Read the lines below. Copy out any that hold the string "screenshot".

Dataset records
[Start of Attachment]

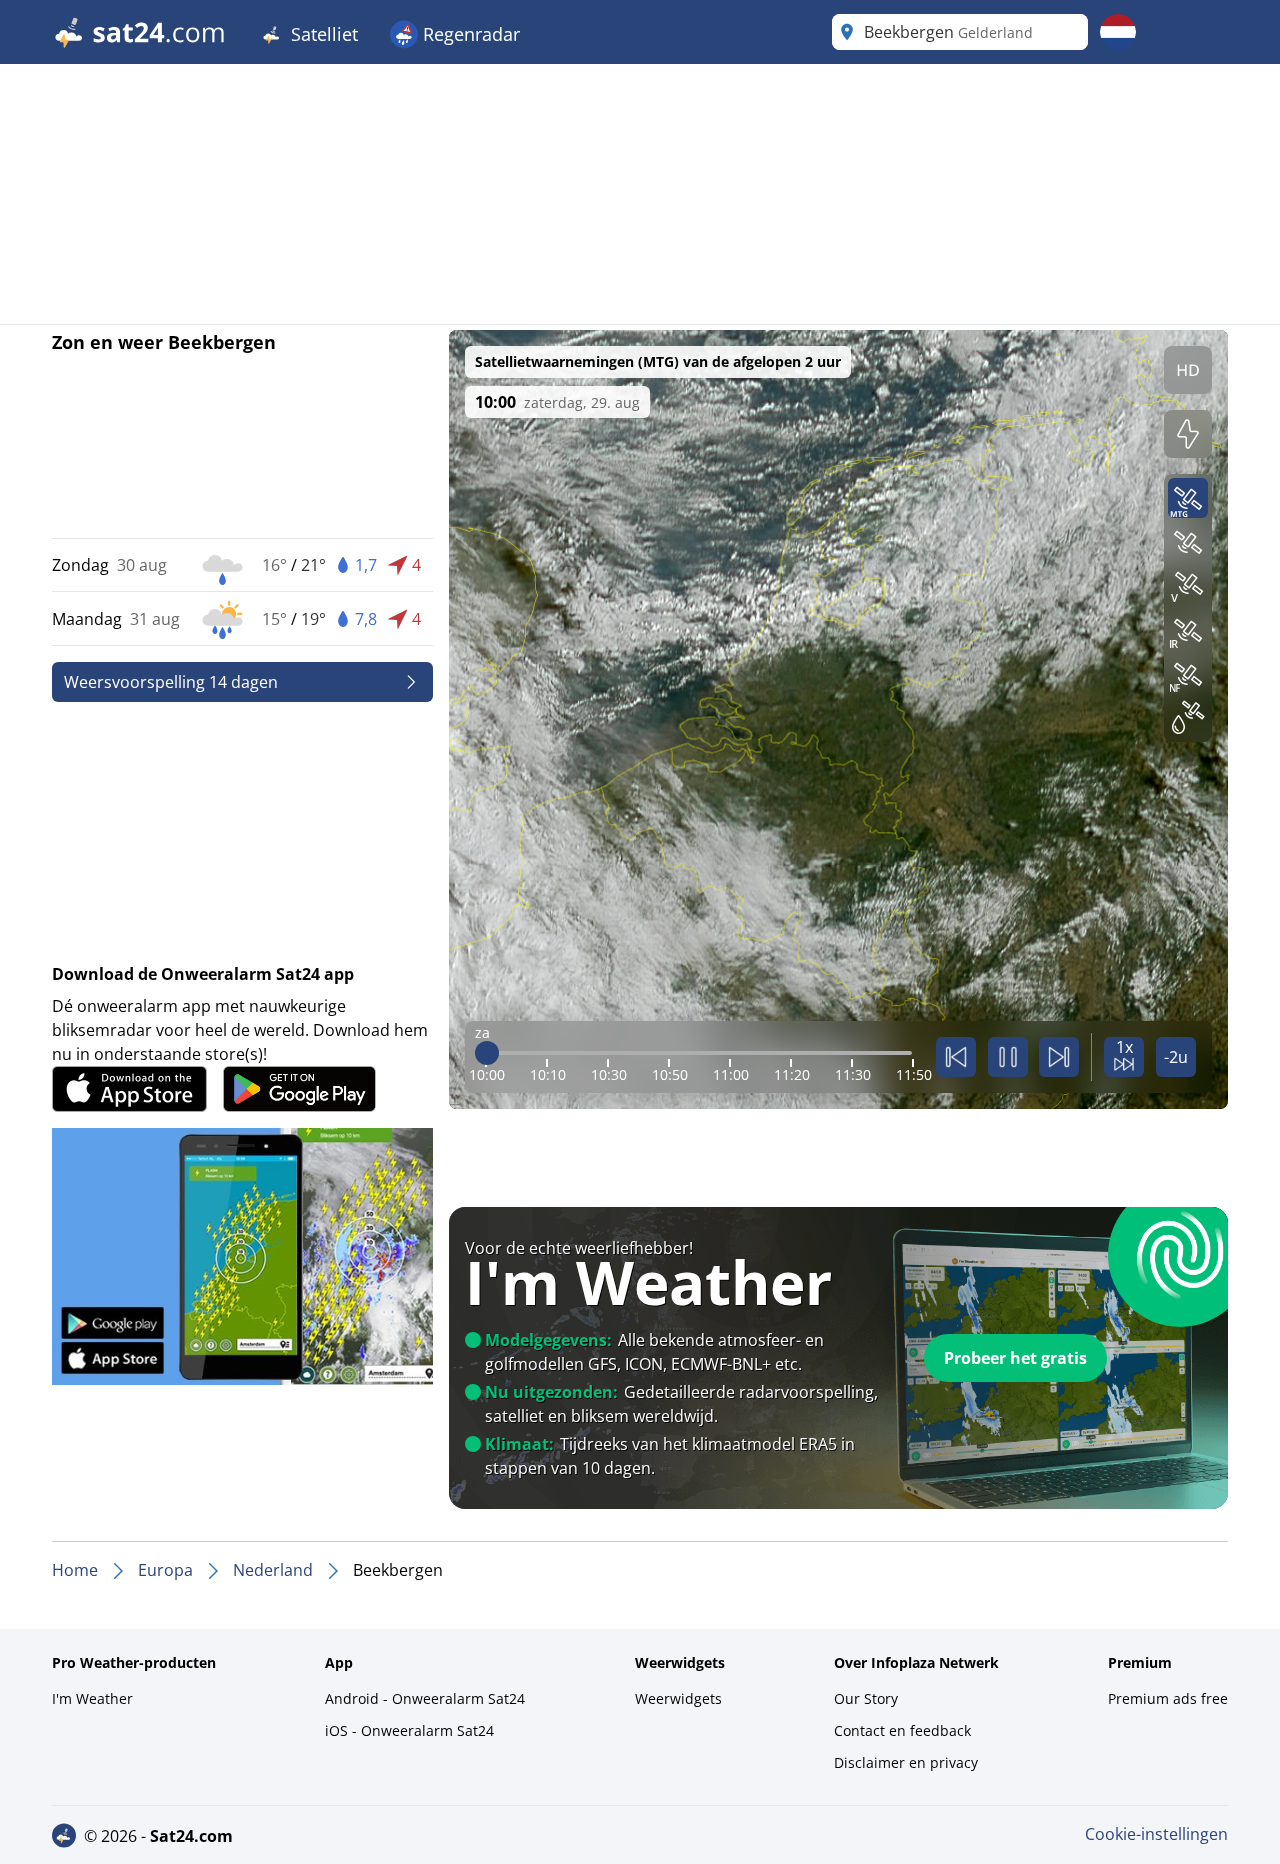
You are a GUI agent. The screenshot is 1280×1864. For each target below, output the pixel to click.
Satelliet (322, 34)
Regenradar (469, 34)
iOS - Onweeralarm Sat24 (409, 1730)
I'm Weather (92, 1698)
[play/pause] (1008, 1057)
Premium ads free (1168, 1698)
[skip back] (956, 1057)
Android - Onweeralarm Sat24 (425, 1698)
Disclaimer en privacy (906, 1762)
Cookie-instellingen (1156, 1834)
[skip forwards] (1059, 1057)
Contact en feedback (902, 1730)
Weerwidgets (678, 1698)
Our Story (866, 1698)
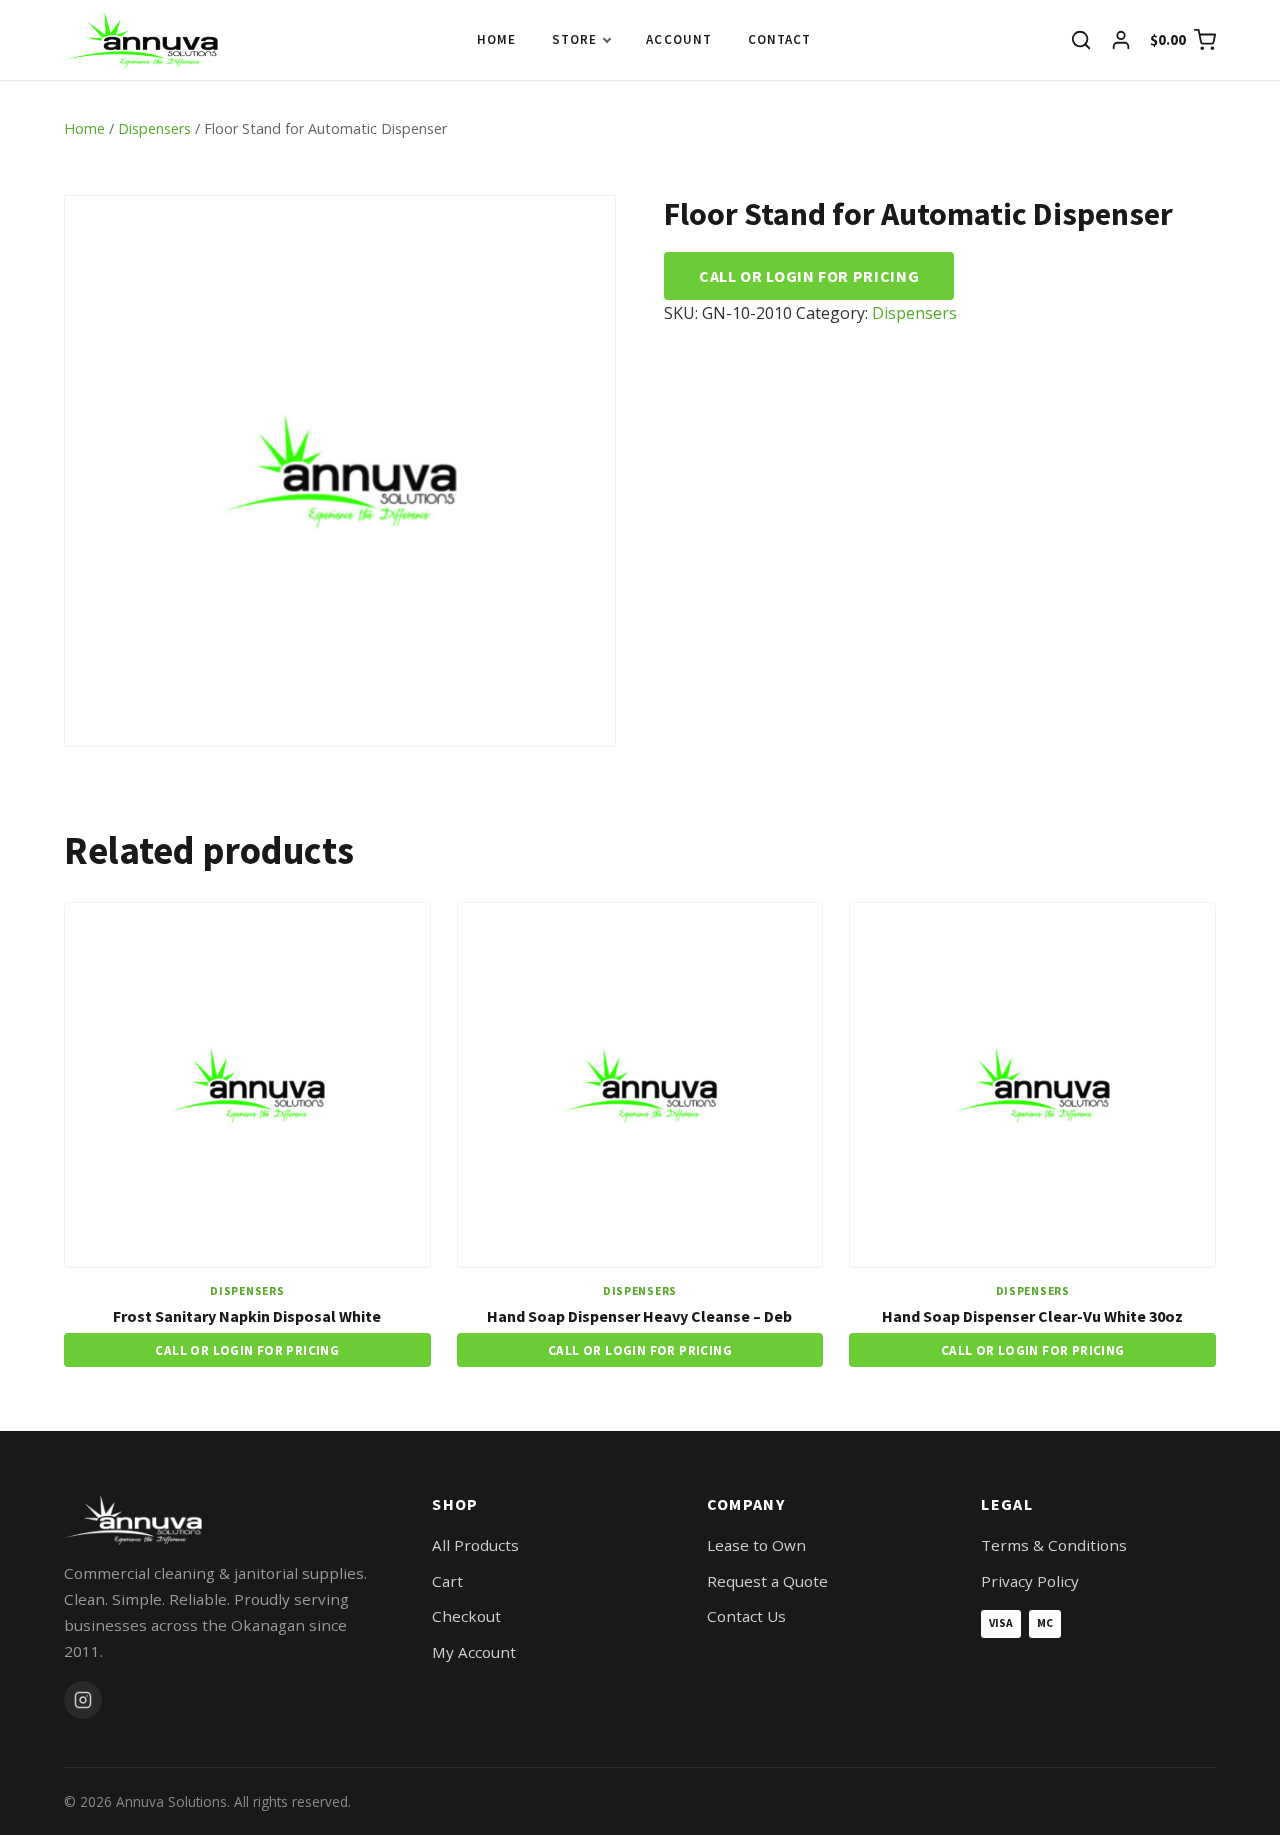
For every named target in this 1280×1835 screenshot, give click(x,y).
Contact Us (746, 1616)
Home (496, 39)
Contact (779, 39)
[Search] (1081, 40)
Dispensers (154, 128)
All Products (475, 1545)
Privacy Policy (1030, 1581)
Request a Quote (767, 1581)
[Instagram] (83, 1700)
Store (574, 39)
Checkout (466, 1616)
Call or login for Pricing (809, 276)
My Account (474, 1652)
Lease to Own (756, 1545)
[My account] (1121, 40)
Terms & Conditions (1054, 1545)
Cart (447, 1581)
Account (678, 39)
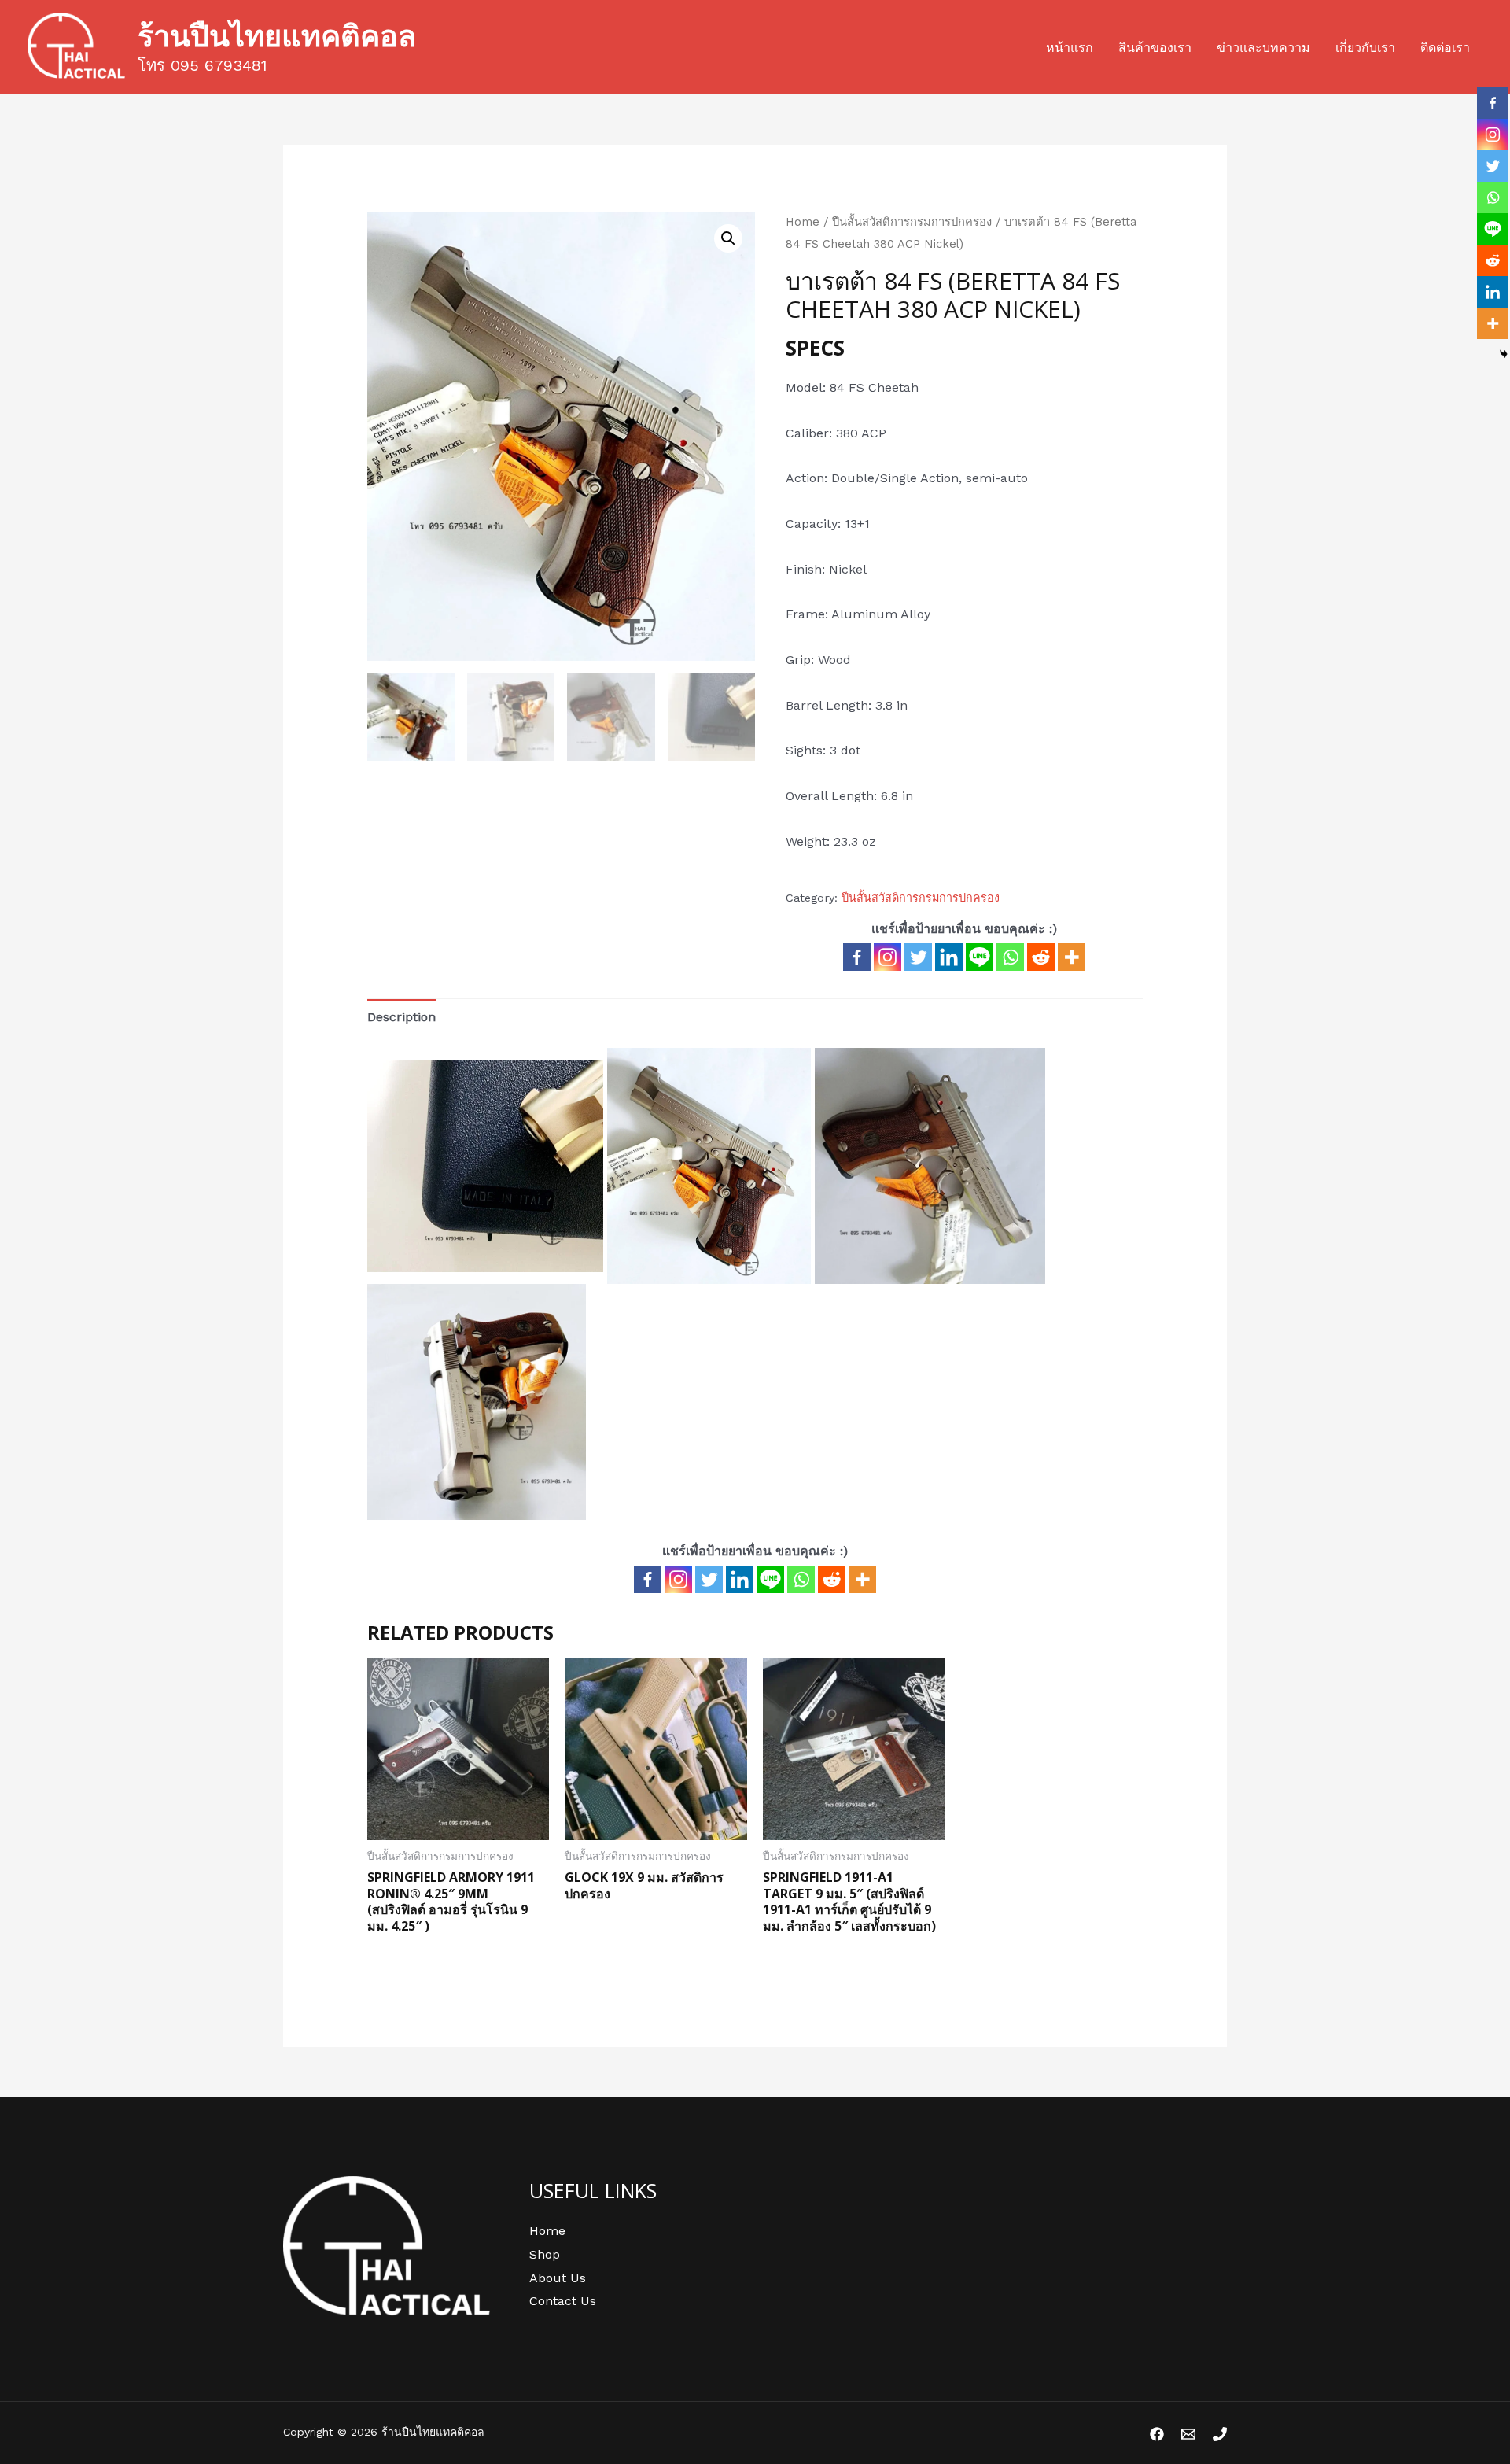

[End of Attachment]

Answer for this exercise
You are a GUI agent. The screenshot is 1280×1864. For each target below, output the pixel to click.
For every named target in this 1280×1835 screenshot, give click(x,y).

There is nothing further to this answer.